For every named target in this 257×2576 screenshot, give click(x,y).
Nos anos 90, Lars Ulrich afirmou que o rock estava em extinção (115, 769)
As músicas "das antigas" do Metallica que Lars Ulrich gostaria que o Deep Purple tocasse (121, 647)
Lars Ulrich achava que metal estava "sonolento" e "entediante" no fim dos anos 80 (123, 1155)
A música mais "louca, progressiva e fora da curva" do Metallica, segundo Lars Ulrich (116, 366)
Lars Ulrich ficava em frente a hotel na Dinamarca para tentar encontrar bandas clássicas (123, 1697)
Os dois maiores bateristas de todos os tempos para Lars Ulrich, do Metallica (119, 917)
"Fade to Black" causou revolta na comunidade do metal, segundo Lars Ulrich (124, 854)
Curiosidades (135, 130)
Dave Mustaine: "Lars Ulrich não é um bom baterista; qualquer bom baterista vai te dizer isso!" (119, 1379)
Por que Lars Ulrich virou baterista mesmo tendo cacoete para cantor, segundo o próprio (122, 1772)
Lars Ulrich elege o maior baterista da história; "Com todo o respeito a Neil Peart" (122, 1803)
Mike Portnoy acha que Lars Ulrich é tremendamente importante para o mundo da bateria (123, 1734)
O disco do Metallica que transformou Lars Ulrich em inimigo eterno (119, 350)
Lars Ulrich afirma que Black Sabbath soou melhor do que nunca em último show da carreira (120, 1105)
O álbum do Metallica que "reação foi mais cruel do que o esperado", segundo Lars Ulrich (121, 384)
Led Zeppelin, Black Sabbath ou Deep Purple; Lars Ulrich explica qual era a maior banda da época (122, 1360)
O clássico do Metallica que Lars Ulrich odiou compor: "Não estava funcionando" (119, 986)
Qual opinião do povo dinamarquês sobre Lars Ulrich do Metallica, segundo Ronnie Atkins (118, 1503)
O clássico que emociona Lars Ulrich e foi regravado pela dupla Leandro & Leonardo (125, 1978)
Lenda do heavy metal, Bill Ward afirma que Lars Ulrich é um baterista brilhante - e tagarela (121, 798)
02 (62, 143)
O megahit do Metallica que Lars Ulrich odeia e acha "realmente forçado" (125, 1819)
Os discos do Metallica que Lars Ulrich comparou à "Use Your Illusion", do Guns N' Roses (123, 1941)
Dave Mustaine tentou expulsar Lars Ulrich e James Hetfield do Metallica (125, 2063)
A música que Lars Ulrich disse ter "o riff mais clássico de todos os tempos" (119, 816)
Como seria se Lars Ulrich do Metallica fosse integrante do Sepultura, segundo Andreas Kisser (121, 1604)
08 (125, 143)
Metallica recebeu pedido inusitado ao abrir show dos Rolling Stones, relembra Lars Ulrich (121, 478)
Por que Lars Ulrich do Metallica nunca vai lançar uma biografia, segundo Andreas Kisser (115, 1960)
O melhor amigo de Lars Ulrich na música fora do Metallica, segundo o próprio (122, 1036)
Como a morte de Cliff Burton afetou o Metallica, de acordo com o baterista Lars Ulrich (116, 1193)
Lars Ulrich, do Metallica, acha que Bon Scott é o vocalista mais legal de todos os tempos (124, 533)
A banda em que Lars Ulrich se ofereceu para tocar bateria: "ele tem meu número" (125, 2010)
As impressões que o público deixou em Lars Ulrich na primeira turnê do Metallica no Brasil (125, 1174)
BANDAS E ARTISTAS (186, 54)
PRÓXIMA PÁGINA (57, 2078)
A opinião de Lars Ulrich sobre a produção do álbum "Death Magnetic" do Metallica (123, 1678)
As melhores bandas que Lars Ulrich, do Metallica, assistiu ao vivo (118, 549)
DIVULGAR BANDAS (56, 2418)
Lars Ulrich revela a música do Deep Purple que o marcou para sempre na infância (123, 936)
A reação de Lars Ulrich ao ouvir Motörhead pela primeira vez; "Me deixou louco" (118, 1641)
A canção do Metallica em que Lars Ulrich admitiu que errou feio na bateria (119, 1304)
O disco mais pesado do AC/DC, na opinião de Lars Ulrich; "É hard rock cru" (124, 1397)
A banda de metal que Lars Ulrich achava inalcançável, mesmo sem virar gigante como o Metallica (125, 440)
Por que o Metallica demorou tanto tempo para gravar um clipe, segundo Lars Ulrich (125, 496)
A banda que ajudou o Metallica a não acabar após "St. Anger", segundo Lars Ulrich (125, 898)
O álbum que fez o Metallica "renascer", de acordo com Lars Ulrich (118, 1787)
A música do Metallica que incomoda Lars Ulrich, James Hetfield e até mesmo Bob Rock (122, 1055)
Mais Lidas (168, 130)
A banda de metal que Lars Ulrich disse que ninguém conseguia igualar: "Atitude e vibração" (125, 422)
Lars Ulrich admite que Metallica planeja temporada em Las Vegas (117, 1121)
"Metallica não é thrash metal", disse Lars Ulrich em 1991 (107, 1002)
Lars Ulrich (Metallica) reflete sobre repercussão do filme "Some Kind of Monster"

Description of the task
Examine the records and pull out every line where the string "Hetfield" occurs.

Exercise solution
Dave Mustaine tentou expulsar Lars Ulrich e James Hetfield do Metallica (125, 2063)
A música do Metallica que incomoda Lars Ulrich, James Hetfield e até mesmo Bob Rock (122, 1055)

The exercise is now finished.